DATASET EXCERPTS:
-- begin --

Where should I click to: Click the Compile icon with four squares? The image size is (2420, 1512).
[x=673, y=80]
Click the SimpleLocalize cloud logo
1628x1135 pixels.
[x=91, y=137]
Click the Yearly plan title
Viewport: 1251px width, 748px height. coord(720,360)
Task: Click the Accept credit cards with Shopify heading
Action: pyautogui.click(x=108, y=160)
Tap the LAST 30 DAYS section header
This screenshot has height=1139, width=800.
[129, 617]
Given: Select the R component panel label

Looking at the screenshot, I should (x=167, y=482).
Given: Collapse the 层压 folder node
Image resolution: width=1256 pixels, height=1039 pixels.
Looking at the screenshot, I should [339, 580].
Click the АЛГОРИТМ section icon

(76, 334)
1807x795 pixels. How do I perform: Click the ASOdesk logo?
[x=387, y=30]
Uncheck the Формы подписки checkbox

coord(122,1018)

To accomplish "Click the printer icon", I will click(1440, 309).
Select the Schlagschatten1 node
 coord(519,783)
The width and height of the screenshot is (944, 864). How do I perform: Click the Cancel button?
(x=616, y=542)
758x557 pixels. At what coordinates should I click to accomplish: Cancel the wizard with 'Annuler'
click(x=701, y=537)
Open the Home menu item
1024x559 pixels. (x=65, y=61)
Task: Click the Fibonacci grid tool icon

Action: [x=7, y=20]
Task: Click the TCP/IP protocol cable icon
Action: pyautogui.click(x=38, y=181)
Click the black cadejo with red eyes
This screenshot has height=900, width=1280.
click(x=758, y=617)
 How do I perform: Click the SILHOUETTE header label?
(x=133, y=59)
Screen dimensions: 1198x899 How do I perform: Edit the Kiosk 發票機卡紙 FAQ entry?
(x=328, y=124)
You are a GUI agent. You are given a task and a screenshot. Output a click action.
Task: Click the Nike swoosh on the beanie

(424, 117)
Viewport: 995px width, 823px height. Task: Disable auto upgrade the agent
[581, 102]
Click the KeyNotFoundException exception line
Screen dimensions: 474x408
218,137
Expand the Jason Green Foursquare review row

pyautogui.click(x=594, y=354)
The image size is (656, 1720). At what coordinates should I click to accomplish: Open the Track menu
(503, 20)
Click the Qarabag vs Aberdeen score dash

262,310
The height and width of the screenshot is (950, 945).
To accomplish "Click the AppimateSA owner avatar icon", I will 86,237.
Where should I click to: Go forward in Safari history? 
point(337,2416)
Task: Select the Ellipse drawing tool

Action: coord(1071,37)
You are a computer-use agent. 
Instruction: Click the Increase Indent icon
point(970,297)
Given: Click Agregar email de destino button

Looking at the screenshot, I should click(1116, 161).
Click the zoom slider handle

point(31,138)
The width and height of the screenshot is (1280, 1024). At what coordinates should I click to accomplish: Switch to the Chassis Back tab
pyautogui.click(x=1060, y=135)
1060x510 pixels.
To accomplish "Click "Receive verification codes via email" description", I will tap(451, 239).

-- end --

PROMPT: Format the rows above as a JSON list of strings, one string per line, leaving out blank lines.

RESULT BELOW:
[
  "Where should I click to: Click the Compile icon with four squares? The image size is (2420, 1512).",
  "[x=673, y=80]",
  "Click the SimpleLocalize cloud logo",
  "1628x1135 pixels.",
  "[x=91, y=137]",
  "Click the Yearly plan title",
  "Viewport: 1251px width, 748px height. coord(720,360)",
  "Task: Click the Accept credit cards with Shopify heading",
  "Action: pyautogui.click(x=108, y=160)",
  "Tap the LAST 30 DAYS section header",
  "This screenshot has height=1139, width=800.",
  "[129, 617]",
  "Given: Select the R component panel label",
  "Looking at the screenshot, I should (x=167, y=482).",
  "Given: Collapse the 层压 folder node",
  "Image resolution: width=1256 pixels, height=1039 pixels.",
  "Looking at the screenshot, I should [339, 580].",
  "Click the АЛГОРИТМ section icon",
  "(76, 334)",
  "1807x795 pixels. How do I perform: Click the ASOdesk logo?",
  "[x=387, y=30]",
  "Uncheck the Формы подписки checkbox",
  "coord(122,1018)",
  "To accomplish \"Click the printer icon\", I will click(1440, 309).",
  "Select the Schlagschatten1 node",
  " coord(519,783)",
  "The width and height of the screenshot is (944, 864). How do I perform: Click the Cancel button?",
  "(x=616, y=542)",
  "758x557 pixels. At what coordinates should I click to accomplish: Cancel the wizard with 'Annuler'",
  "click(x=701, y=537)",
  "Open the Home menu item",
  "1024x559 pixels. (x=65, y=61)",
  "Task: Click the Fibonacci grid tool icon",
  "Action: [x=7, y=20]",
  "Task: Click the TCP/IP protocol cable icon",
  "Action: pyautogui.click(x=38, y=181)",
  "Click the black cadejo with red eyes",
  "This screenshot has height=900, width=1280.",
  "click(x=758, y=617)",
  " How do I perform: Click the SILHOUETTE header label?",
  "(x=133, y=59)",
  "Screen dimensions: 1198x899 How do I perform: Edit the Kiosk 發票機卡紙 FAQ entry?",
  "(x=328, y=124)",
  "You are a GUI agent. You are given a task and a screenshot. Output a click action.",
  "Task: Click the Nike swoosh on the beanie",
  "(424, 117)",
  "Viewport: 995px width, 823px height. Task: Disable auto upgrade the agent",
  "[581, 102]",
  "Click the KeyNotFoundException exception line",
  "Screen dimensions: 474x408",
  "218,137",
  "Expand the Jason Green Foursquare review row",
  "pyautogui.click(x=594, y=354)",
  "The image size is (656, 1720). At what coordinates should I click to accomplish: Open the Track menu",
  "(503, 20)",
  "Click the Qarabag vs Aberdeen score dash",
  "262,310",
  "The height and width of the screenshot is (950, 945).",
  "To accomplish \"Click the AppimateSA owner avatar icon\", I will 86,237.",
  "Where should I click to: Go forward in Safari history? ",
  "point(337,2416)",
  "Task: Select the Ellipse drawing tool",
  "Action: coord(1071,37)",
  "You are a computer-use agent. ",
  "Instruction: Click the Increase Indent icon",
  "point(970,297)",
  "Given: Click Agregar email de destino button",
  "Looking at the screenshot, I should click(1116, 161).",
  "Click the zoom slider handle",
  "point(31,138)",
  "The width and height of the screenshot is (1280, 1024). At what coordinates should I click to accomplish: Switch to the Chassis Back tab",
  "pyautogui.click(x=1060, y=135)",
  "1060x510 pixels.",
  "To accomplish \"Click \"Receive verification codes via email\" description\", I will tap(451, 239)."
]